*EXCERPTED PASSAGE*:
## Begin

Re: parallelize queries containing subplans

From: Robert Haas <robertmhaas(at)gmail(dot)com>
To: Amit Kapila <amit(dot)kapila16(at)gmail(dot)com>
Cc: pgsql-hackers <pgsql-hackers(at)postgresql(dot)org>
Subject: Re: parallelize queries containing subplans
Date: 2017-02-14 23:08:20
Message-ID: CA+TgmoZYuT8i0LinomZv-o5V4ZRuPQ_V0ZCWabw9epK-=EwRTw@mail.gmail.com
Views: Raw Message | Whole Thread | Download mbox | Resend email
Thread:
Lists: pgsql-hackers

On Tue, Feb 14, 2017 at 4:24 AM, Amit Kapila <amit(dot)kapila16(at)gmail(dot)com> wrote:
> On further evaluation, it seems this patch has one big problem which
> is that it will allow forming parallel plans which can't be supported
> with current infrastructure. For ex. marking immediate level params
> as parallel safe can generate below type of plan:
>
> Seq Scan on t1
> Filter: (SubPlan 1)
> SubPlan 1
> -> Gather
> Workers Planned: 1
> -> Result
> One-Time Filter: (t1.k = 0)
> -> Parallel Seq Scan on t2
>
>
> In this plan, we can't evaluate one-time filter (that contains
> correlated param) unless we have the capability to pass all kind of
> PARAM_EXEC param to workers. I don't want to invest too much time in
> this patch unless somebody can see some way using current parallel
> infrastructure to implement correlated subplans.

I don't think this approach has much chance of working; it just seems
too simplistic. I'm not entirely sure what the right approach is.
Unfortunately, the current query planner code seems to compute the
sets of parameters that are set and used quite late, and really only
on a per-subquery level. Here we need to know whether there is
anything that's set below the Gather node and used above it, or the
other way around, and we need to know it much earlier, while we're
still doing path generation. There doesn't seem to be any simple way
of getting that information, but I think you need it.

What's more, I think you would still need it even if you had the
ability to pass parameter values between processes. For example,
consider:

Gather
-> Parallel Seq Scan
Filter: (Correlated Subplan Reference Goes Here)

## End

*SUPPLIED RECORDS*:
## Begin

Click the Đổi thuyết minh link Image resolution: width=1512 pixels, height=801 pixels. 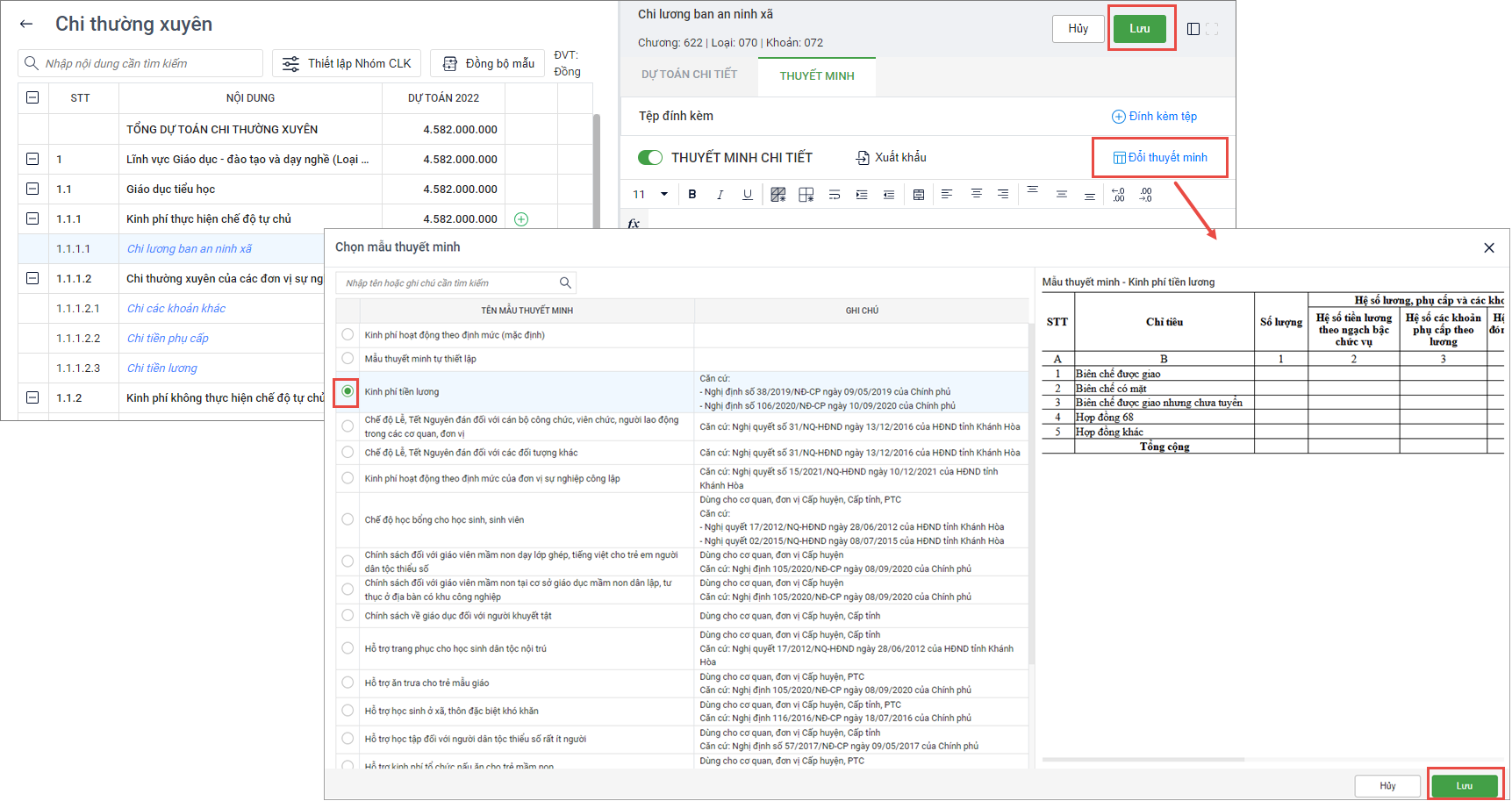point(1160,158)
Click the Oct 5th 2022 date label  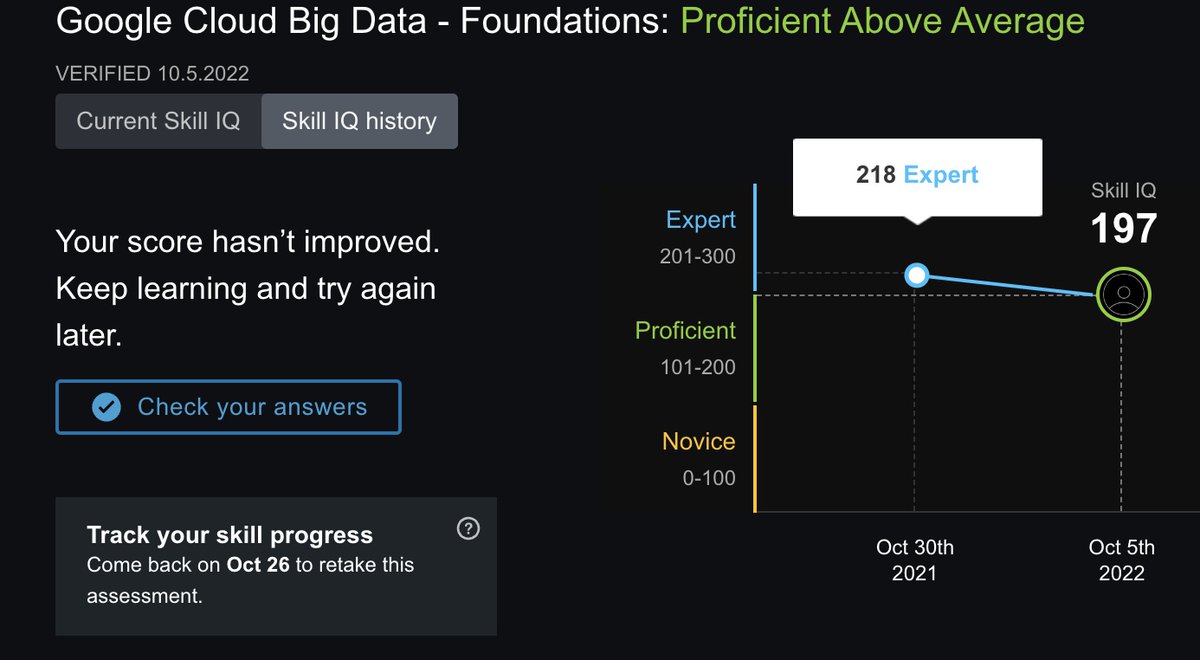[1121, 560]
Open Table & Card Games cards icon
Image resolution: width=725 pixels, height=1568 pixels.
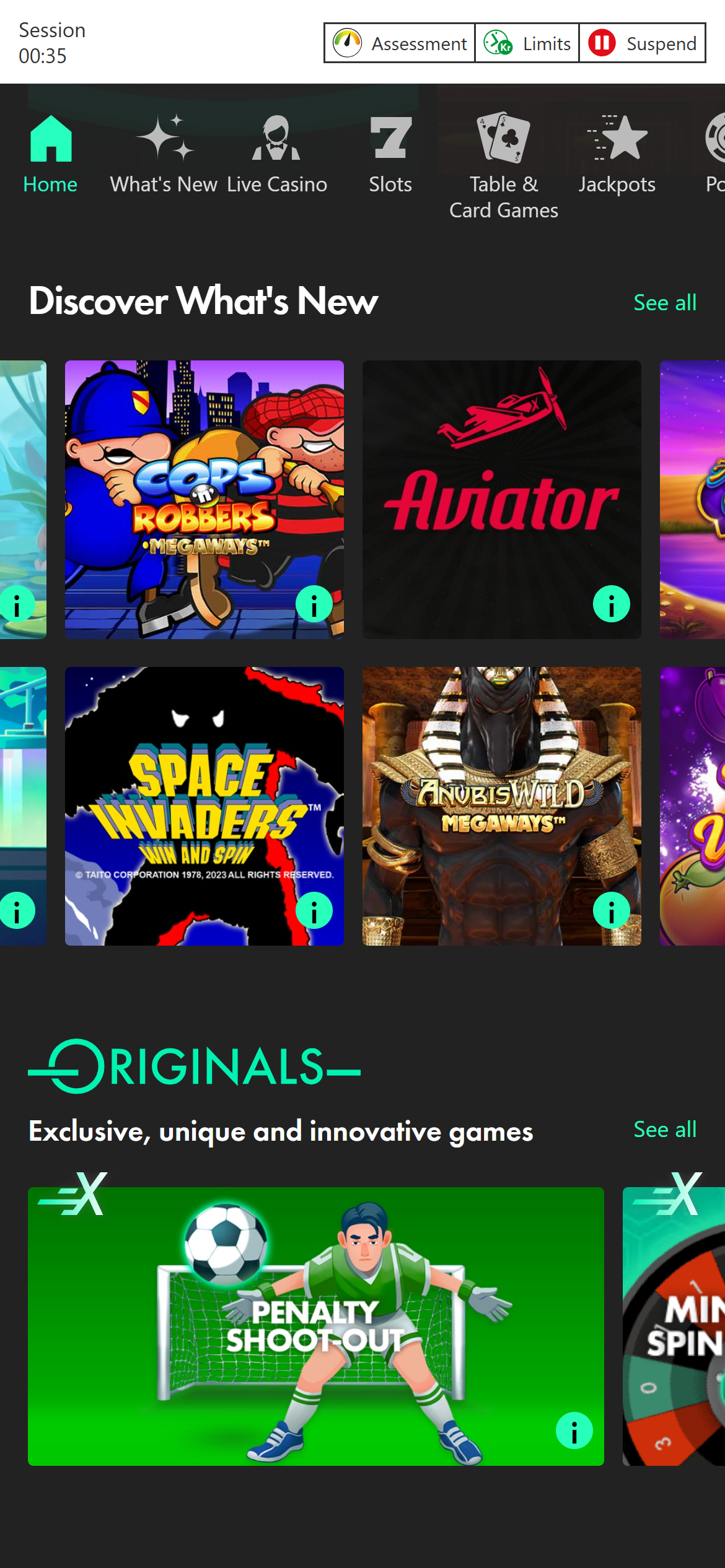click(x=503, y=137)
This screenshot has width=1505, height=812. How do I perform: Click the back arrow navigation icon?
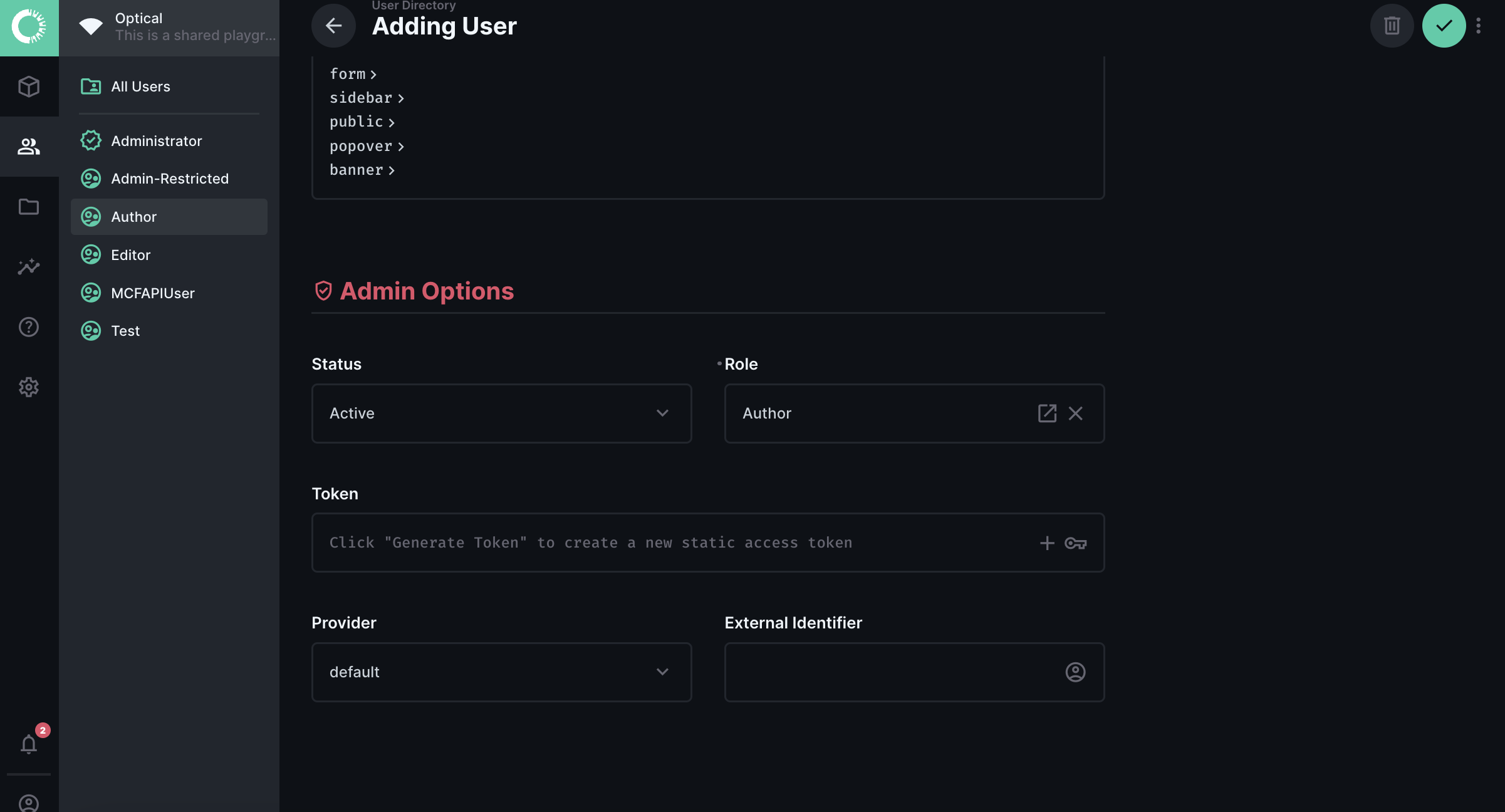[333, 25]
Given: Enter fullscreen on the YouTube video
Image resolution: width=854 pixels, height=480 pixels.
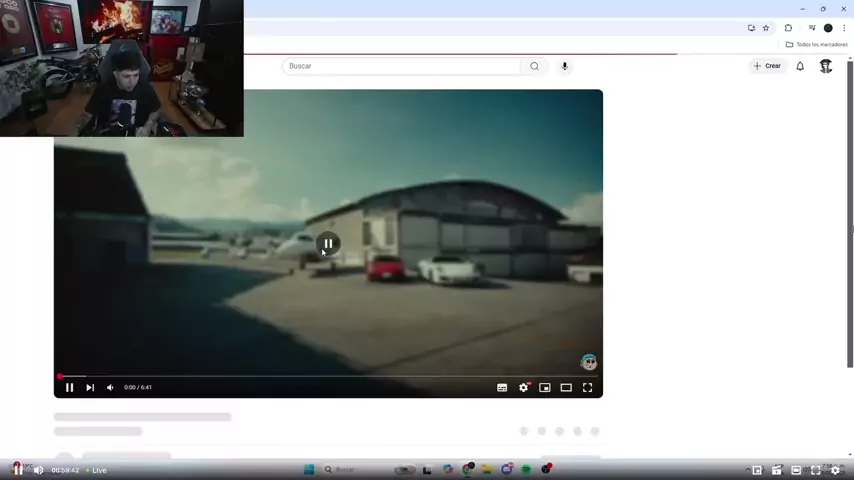Looking at the screenshot, I should [587, 387].
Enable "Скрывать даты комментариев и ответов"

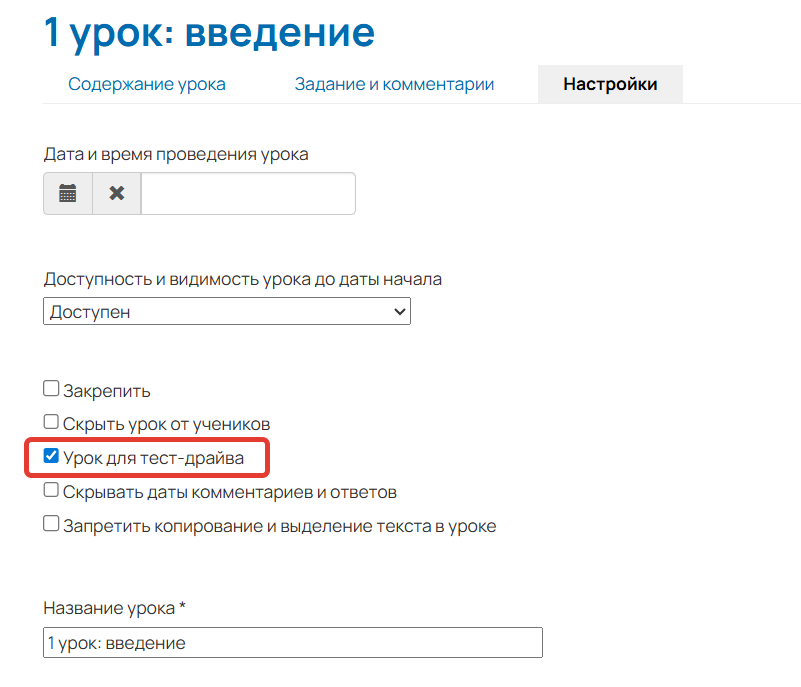49,491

## End

*STATED EXERCISE 1*:
In the message on parallelizing queries that contain subplans, why can't the one-time filter in the quoted plan be evaluated? Answer in one to three sentences.
*STATED EXERCISE 2*:
Continue the message on parallelizing queries that contain subplans, picking up right after its final line.

*FINAL RESULT 1*:
The one-time filter contains a correlated parameter. It could be evaluated only if every kind of PARAM_EXEC parameter could be passed to the workers, and the current infrastructure can't do that.

*FINAL RESULT 2*:
Of course, the Param in the filter condition *can't* be a shared Param
across all processes. It needs to be private to each process
participating in the parallel sequential scan -- and the params
passing data down from the Parallel Seq Scan to the correlated subplan
also need to be private. On the other hand, in your example quoted
above, you do need to share across processes: the value for t1.k needs
to get passed down. So it seems to me that we somehow need to
identify, for each parameter that gets used, whether it's provided by
something beneath the Gather node (in which case it should be private
to the worker) or whether it's provided from higher up (in which case
it should be passed down to the worker, or if we can't do that, then
don't use parallelism there).

(There's also possible a couple of other cases, like an initPlan that
needs to get executed only once, and also maybe a case where a
parameter is set below the Gather and later used above the Gather.
Not sure if that latter one happen, or how to deal with it.)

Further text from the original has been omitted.